----- DATASET CONTENT

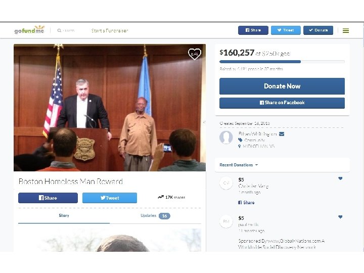Select the Story tab
The width and height of the screenshot is (364, 273).
(64, 215)
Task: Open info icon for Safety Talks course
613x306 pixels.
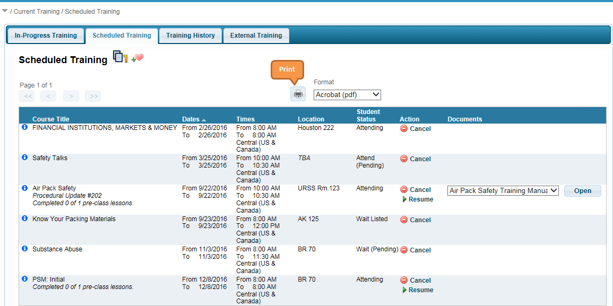Action: 24,158
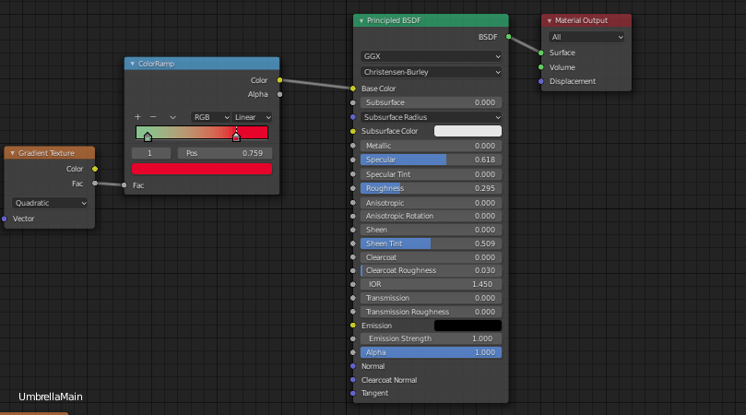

----------

__SET TASK__
Pull out every line of text from all the items above, word for word, and leave the pictures out of your answer.

__OUTPUT__
Select the Story tab
The width and height of the screenshot is (364, 273).
(64, 215)
Task: Open info icon for Safety Talks course
613x306 pixels.
Action: 24,158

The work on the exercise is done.